▶ Exercise objective: Could you copy every line from the material below in which "dropdown" appears?

▶ Data for review:
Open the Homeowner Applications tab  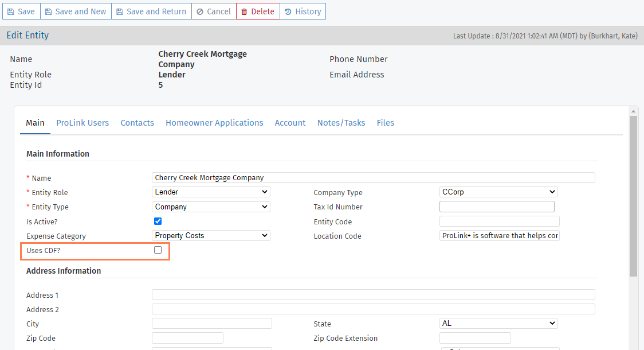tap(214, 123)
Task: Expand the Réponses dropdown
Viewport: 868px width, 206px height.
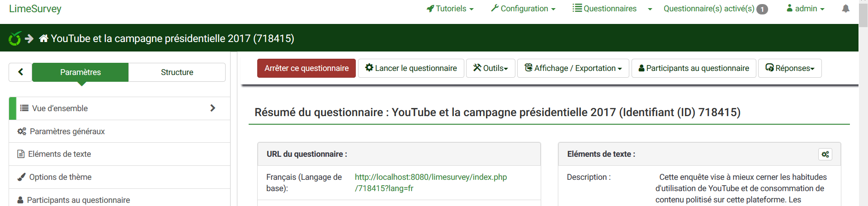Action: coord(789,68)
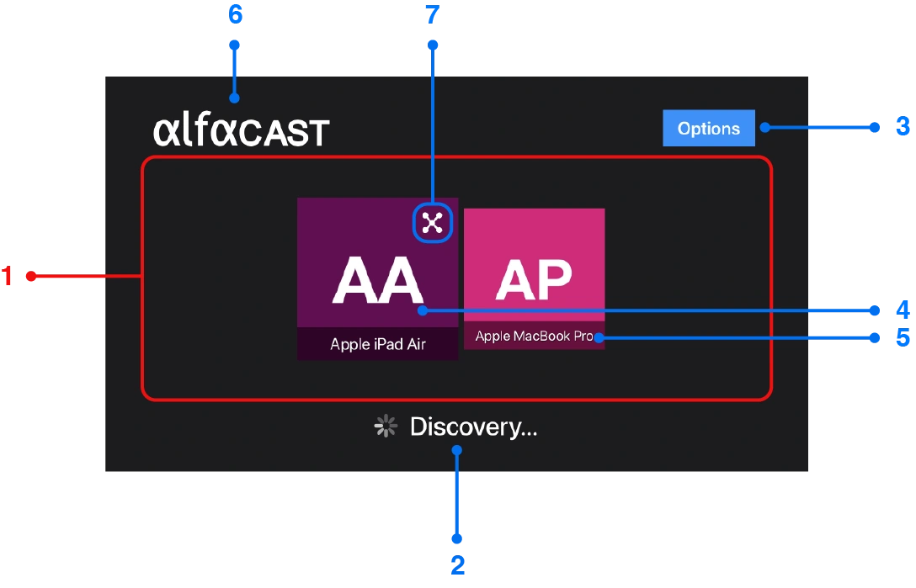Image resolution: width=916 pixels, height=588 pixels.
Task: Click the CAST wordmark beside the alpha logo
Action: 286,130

* * *

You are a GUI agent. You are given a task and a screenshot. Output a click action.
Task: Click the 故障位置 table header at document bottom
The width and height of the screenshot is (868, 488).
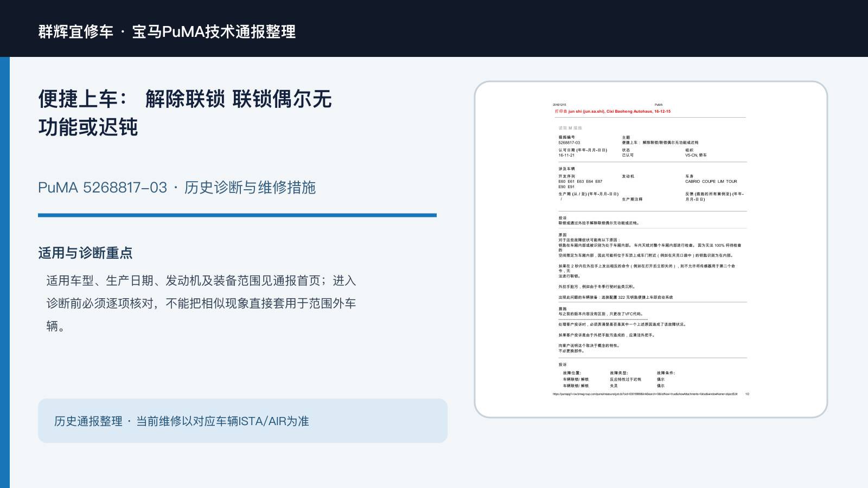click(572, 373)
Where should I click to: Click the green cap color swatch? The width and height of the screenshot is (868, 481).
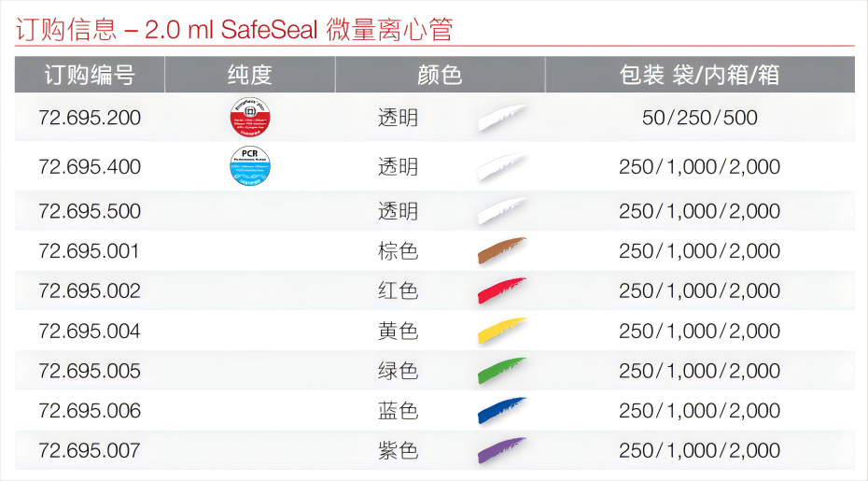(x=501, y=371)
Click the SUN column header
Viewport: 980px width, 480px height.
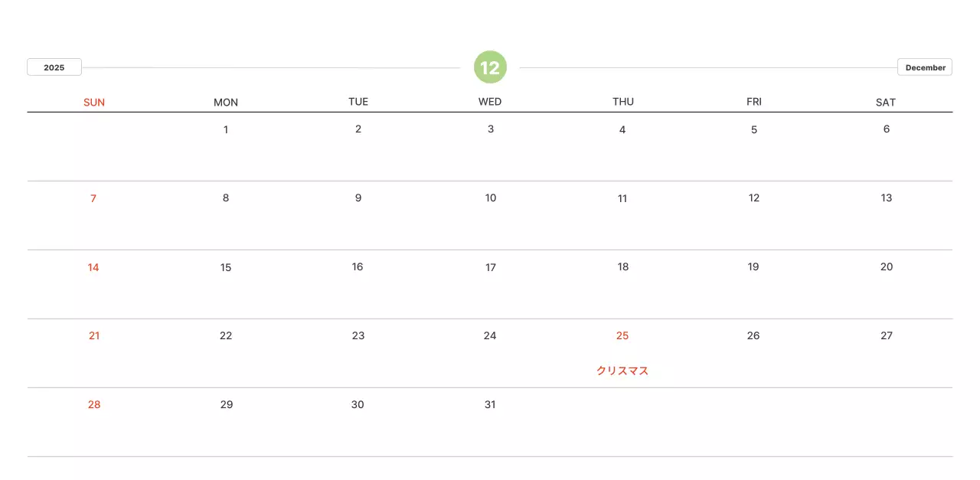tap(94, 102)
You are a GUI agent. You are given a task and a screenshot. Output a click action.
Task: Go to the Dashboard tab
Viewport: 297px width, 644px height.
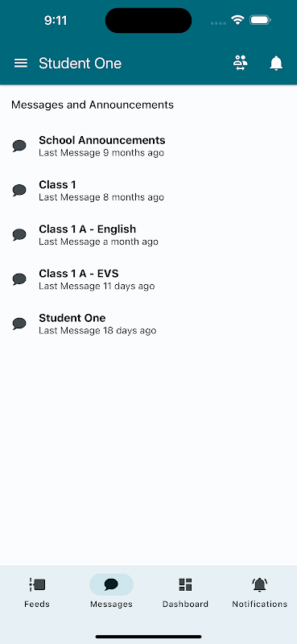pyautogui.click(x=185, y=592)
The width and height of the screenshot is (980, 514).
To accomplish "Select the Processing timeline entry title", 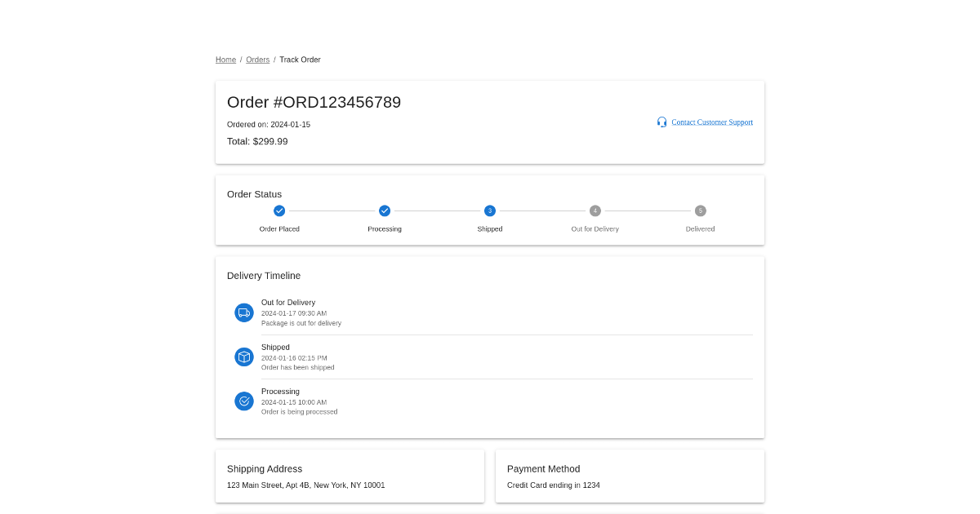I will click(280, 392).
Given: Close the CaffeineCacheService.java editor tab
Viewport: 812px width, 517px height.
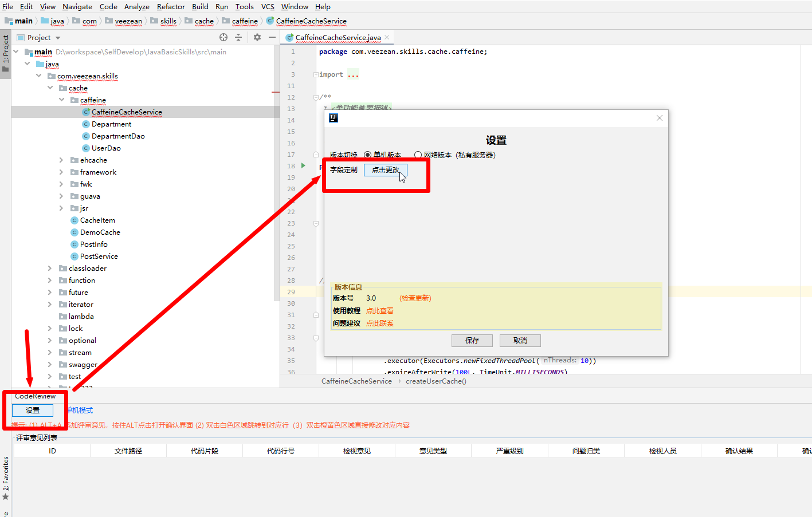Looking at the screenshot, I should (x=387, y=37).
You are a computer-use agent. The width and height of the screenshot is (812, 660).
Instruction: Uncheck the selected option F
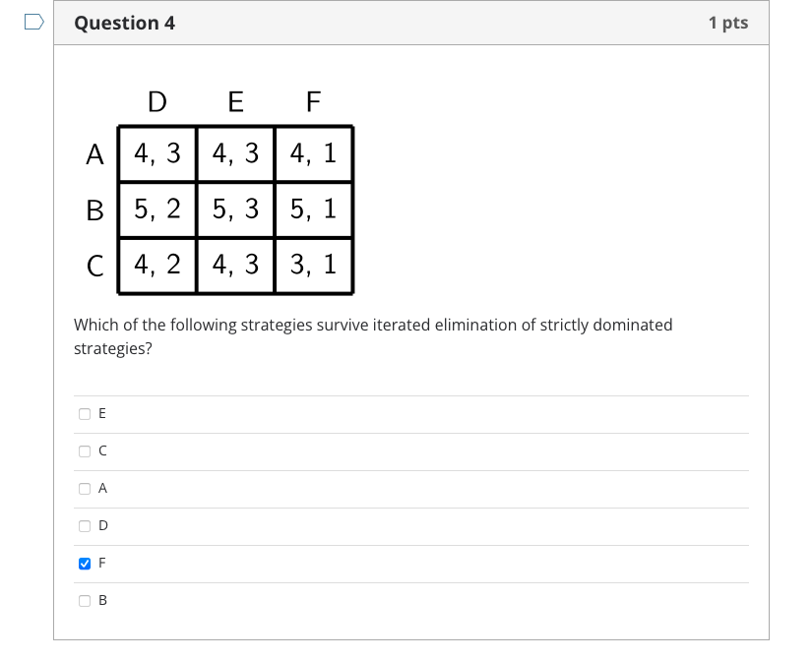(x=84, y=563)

---

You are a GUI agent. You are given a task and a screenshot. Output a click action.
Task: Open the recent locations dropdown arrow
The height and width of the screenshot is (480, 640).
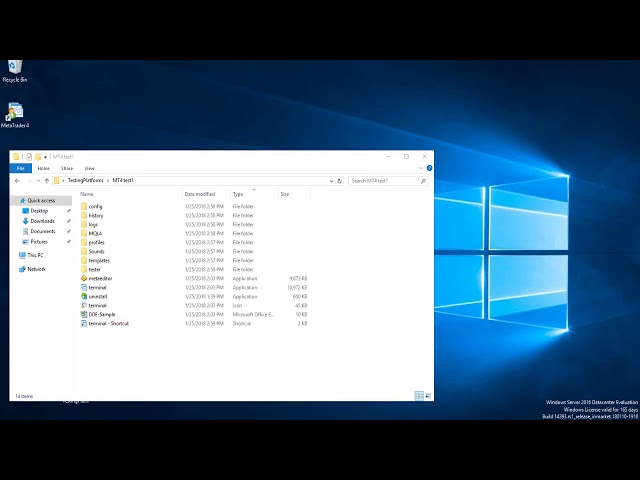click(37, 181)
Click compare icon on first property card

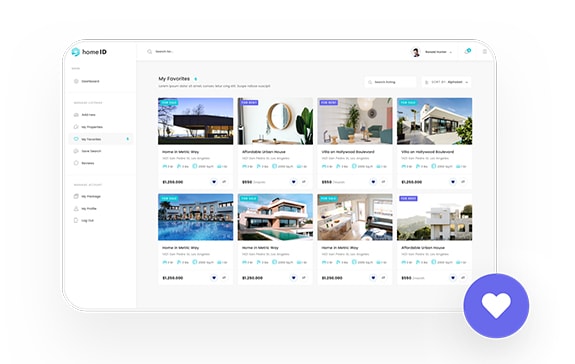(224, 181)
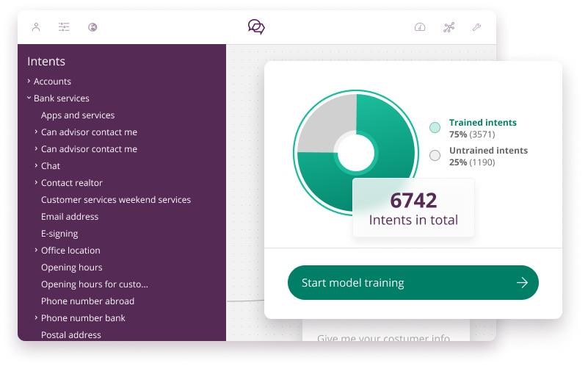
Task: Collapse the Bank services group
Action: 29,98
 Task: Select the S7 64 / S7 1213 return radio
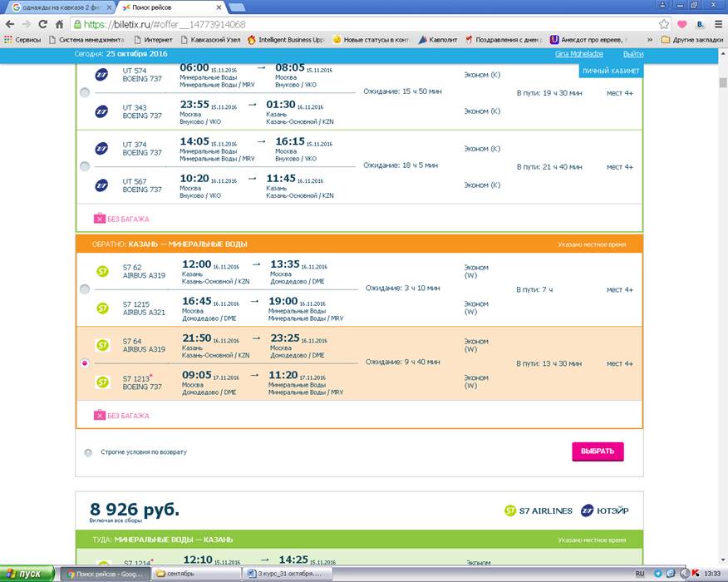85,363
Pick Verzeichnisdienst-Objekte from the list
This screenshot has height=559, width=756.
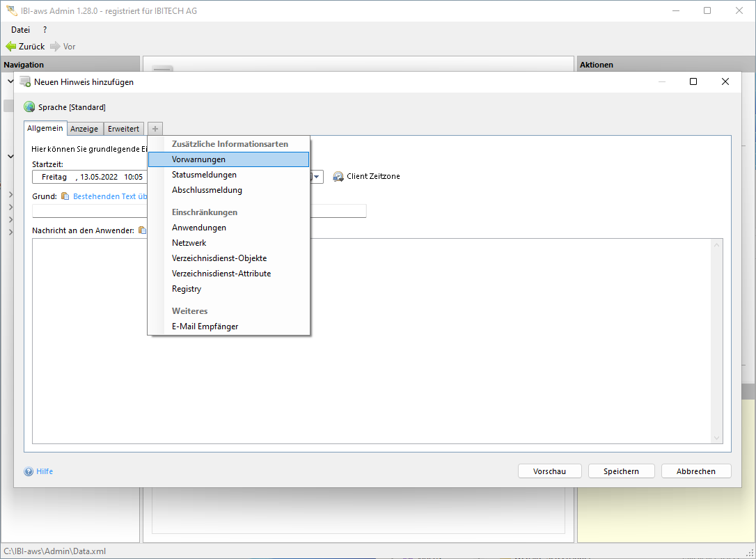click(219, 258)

▶ Result of the task:
Task: Expand the Réponses dropdown
Task: Open the recent locations dropdown arrow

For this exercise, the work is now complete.